Os sem-terra abriram precedente curioso com suas marchas e podem inspirar muitas iniciativas semelhantes. Imaginemos, se a moda pegar, quantas caminhadas poderão ocorrer pelo Brasil todo! Pois vejamos algumas possíveis e por certo que o leitor amigo listará outros segmentos da sociedade em condições de sair às ruas ou estradas como fizeram os sem-terra.
Em face deste quadro, o que dizer:
Dos sem-carro, milhares de trabalhadores que se apinham em ônibus ou em trens suburbanos nas grandes cidades em horários de ‘‘pique’’ nas madrugadas ou noites;
Dos sem-emprego, jovens, homens e mulheres no desespero da busca de trabalho para a sobrevivência, emprego escasso diante da demanda;
Dos sem-saúde de todas as idades, que perecem até nos corredores de hospitais ou mesmo filiados a planos de saúde, porém desamparados;
Dos sem-segurança, que vivem o pesadelo de sofrer agressões, assaltos e morte nas ruas no campo ou no interior da própria casa;
Dos sem-justiça, aqueles que tendo a sua propriedade invadida recorrem ao judiciário, cujas decisões não são cumpridas;
Dos sem-pais, crianças geradas e deixadas ao abandono ou aos cuidados de terceiros;
Dos sem-casa, moradores embaixo de viadutos, pontes ou nas ruas expostos ao tempo;
Dos sem-escolaridade de todas as idades, ainda vítimas da cegueira do analfabetismo;
Dos sem-assistência da família, anciãs e anciãos internados em instituições sem ao menos serem visitados, embora a Constituição do Brasil estabeleça o dever dos filhos de amparar os pais na velhice, não bastasse o sentimento humano de ampará-los;
Dos sem-higiene e saneamento básico, famílias localizadas nas favelas ou às margens fétidas de rios poluídos, servindo-se de água imprópria ao consumo;
Dos sem-esperança, pessoas que lutaram a vida toda para alcançar objetivos de realização pessoal, econômica, familiar, profissional e nada conseguiram ou tudo perderam;
Dos sem-amigos, pessoas que não souberam cultivar amizades e no ocaso da existência vêem-se marginalizadas, tristes, solitárias;
Dos sem-dinheiro, tantos que ganham o insuficiente para as necessidades básicas;
Dos sem-amor, indivíduos cuja vida embruteceu diante das infidelidades, traições e injustiças sofridas ao longo da existência;
Dos sem-Deus, homens ou mulheres voltados apenas para o material na luta insana para acumular riquezas e angariar bens terrenos, sem qualquer preocupação com a solidariedade humana e menos ainda com os valores do espírito.

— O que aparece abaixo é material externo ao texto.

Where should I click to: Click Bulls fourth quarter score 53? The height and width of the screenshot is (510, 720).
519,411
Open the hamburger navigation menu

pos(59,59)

Pense-se em todas essas categorias e em muitas outras fazendo suas marchas reivindicatórias. Como atendê-las? E se a marcha fosse coletiva, escaparia alguém? Haveria condições de satisfazer a todos como estão os governos, num esforço gigantesco, empenhados e quase coagidos a resolver o problema dos sem-terra dando-lhes terra?
Podem estes considerar-se mais que felizes, pois mesmo invadindo propriedades, desalojando legítimos donos, agredindo por vezes, em desrespeito à lei e à ordem pública, ainda assim têm eles sido alvo de todas as atenções quando há tantas e tantos anônimos, inocentes, humildes trabalhadores, dedicados, honestos, cumpridores dos deveres, sujeitos à lei e que estão padecendo agruras para conseguir um lugar ao sol. São parte do ‘‘Exército’’ que não marchou, mas pode marchar.